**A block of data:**
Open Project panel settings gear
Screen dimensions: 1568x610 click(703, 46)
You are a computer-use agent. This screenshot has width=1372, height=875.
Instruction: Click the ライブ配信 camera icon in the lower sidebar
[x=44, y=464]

**TASK DIRECTIONS:** Put the lines of the listing above into a numbered list, leaving out any blank lines.

**FULL RESPONSE:**
1. Open Project panel settings gear
2. Screen dimensions: 1568x610 click(703, 46)
3. You are a computer-use agent. This screenshot has width=1372, height=875.
4. Instruction: Click the ライブ配信 camera icon in the lower sidebar
5. [x=44, y=464]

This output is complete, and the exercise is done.